At the most immediate level, the calls for a return to beauty's order and perfection are part and parcel of a rejection of the political dimension of the phenomenon that came to be referred to as postmodernism. 7

But Alberro may paint with too broad a brush, for as Danto, citing the example of Jacques-Louis David's Marat Assasiné, has urged:

beauty in art need not be antithetical to political action, as so many advocates of anti-aesthetics, meaning more or less specifically anti-beauty, appear to think. 8

Looking closely is repaid with the disclosure of the meaning of the world of the artwork and of the lifeworld within which one indwells.



David Newman
Gallery Director



Biographical Note

Rex Kare received the Master of Fine Arts from the New York Academy of Art, Graduate School of Figurative Art, and the Bachelor of Art from the University of Dallas. Kare has taught at Brookhaven College and at the University of Dallas since 2002. Recent exhibitions include: Recent Work, University of Dallas, 2003; Recent Works, Betz Gallery, Houston, 2002; Convergence, New York Academy of Art, 2002; Inaugural Exhibition, Vine Arts Gallery, Houston, 2001.

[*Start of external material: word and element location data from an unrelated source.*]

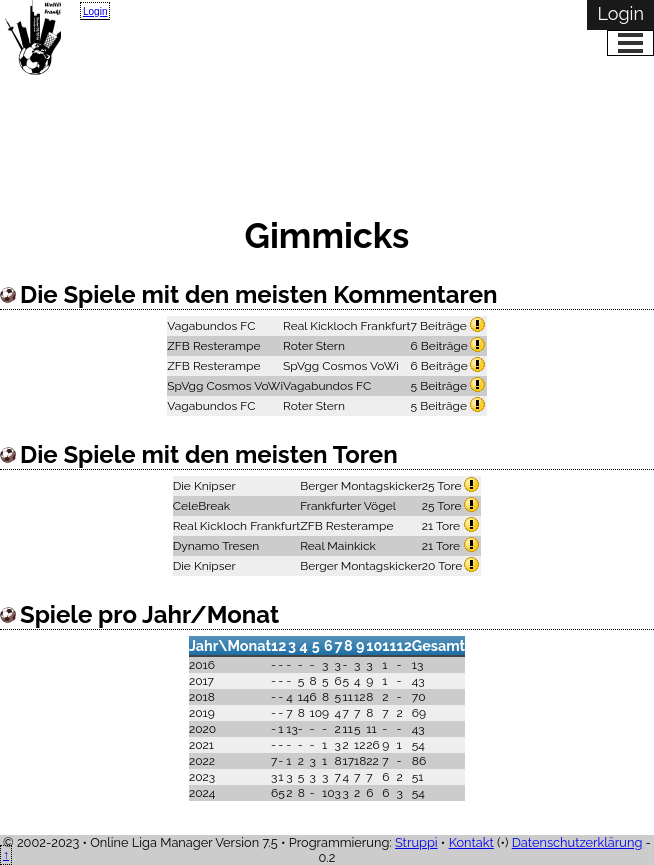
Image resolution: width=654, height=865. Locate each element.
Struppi (416, 842)
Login (95, 11)
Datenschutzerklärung (577, 842)
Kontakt (471, 842)
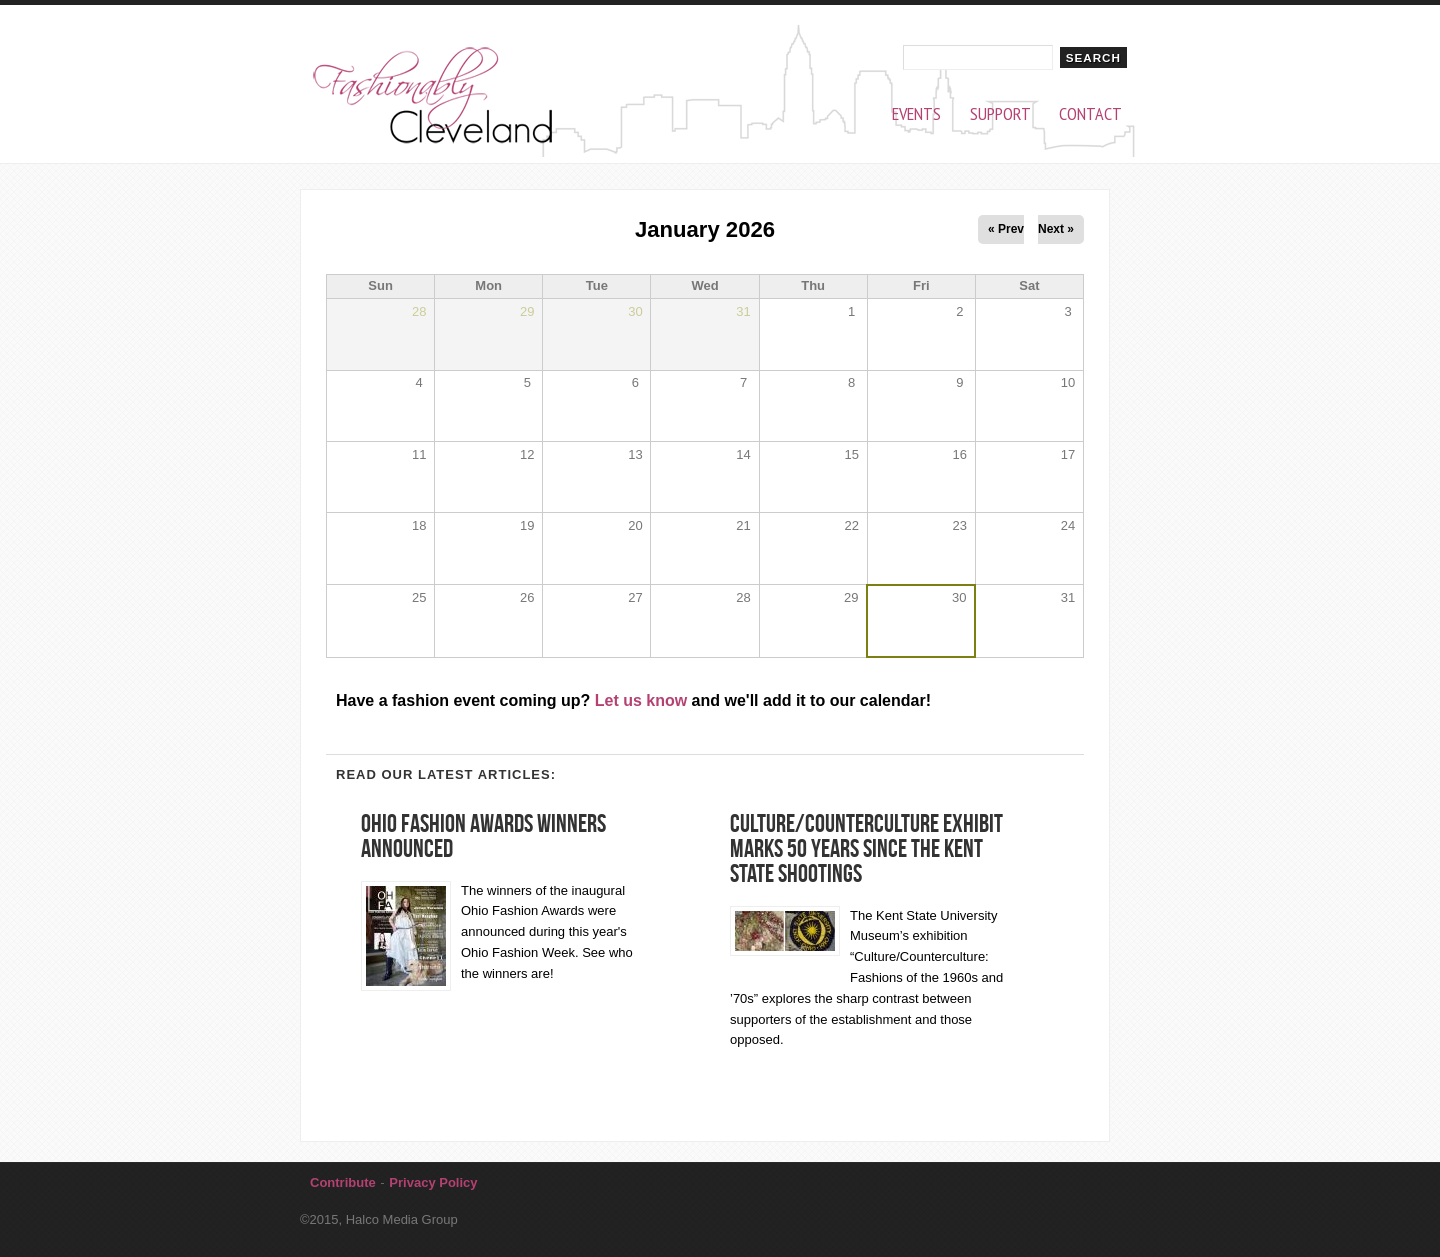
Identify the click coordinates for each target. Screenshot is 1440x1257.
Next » (1056, 229)
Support (1000, 114)
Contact (1090, 114)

Rex Kare's work can be seen online at http://www.karestudio.com.



Endnotes
  1. Jürgen Habermas, Knowledge and Human Interests, trans. Jeremy J. Shapiro (Boston: Beacon Press, 1971), 309.
  2. W. H. Auden, The Shield of Achilles [1952]. The Shield of Achilles (New York: Random House, 1955).
  3. Robert Grosseteste, Commentarium in Hexaemeron: "Haec [light] per se pulchra est, quia ejus natura simplex est, sibiaque omnia simul." Lest a single quotation wrongly suggest that the medieval regard of light and of beauty was as simple as Grosseteste's characterization of light, it must be immediately stipulated that the matter was substantially more complex. For a useful introduction, see Umberto Eco, The Aesthetics of Thomas Aquinas, trans. Hugh Bredin (Cambridge, MA.: Harvard University Press, 1988) and Eco's Art and Beauty in the Middle Ages, trans. Hugh Bredin (New Haven: Yale University Press, 1986). A larger scope, with a useful treatment of the lumen-lux distinction, is given in Martin Jay's magisterial Downcast Eyes: The Denigration of Vision in Twentieth-Century French Thought (Berkeley: University of California Press, 1993).
  4. Immanuel Kant, Critique of Aesthetic Judgment, § 48.
  5. Inter alia, see Arthur C. Danto, The Abuse of Beauty: Aesthetics and the Concept of Art (Chicago: Open Court, 2003); Hal Foster, Compulsive Beauty (Cambridge, MA: M. I. T. Press, 1993); Jeremy Gilbert-Rolfe, Beauty and the Contemporary Sublime (New York: Allworth Press, 1999); Dave Hickey, The Invisible Dragon: Four Essays on Beauty (Los Angeles: Art Issues Press, 1993), Elaine Scary, On Beauty and Being Just (Princeton: Princeton University Press, 1999); Peter Schjeldahl, "Notes on Beauty," Uncontrollable Beauty: Toward a New Aesthetics, ed. Bill Beckley, David Shapiro (New York: Allworth Press, 1998); Wendy Steiner, Venus in Exile: The Rejection of Beauty in Twentieth-Century Art (New York: Free Press, 2001).
  6. See Arthur C. Danto, "Kalliphobia in Contemporary Art," Art Journal 63:2 (Summer 2004), 24-35, and the texts in n. 5.
  7. Alexander Alberro, "Beauty Knows No Pain," Art Journal 63:2 (Summer 2004), 36-43.
  8. Danto, as n. 8. Jacques-Louis David, Marat Assasiné, 1793, oil on canvas 65 x 50.3 inches, Musée d'art ancien, Musée royaux des Beaux-Arts, Brussels.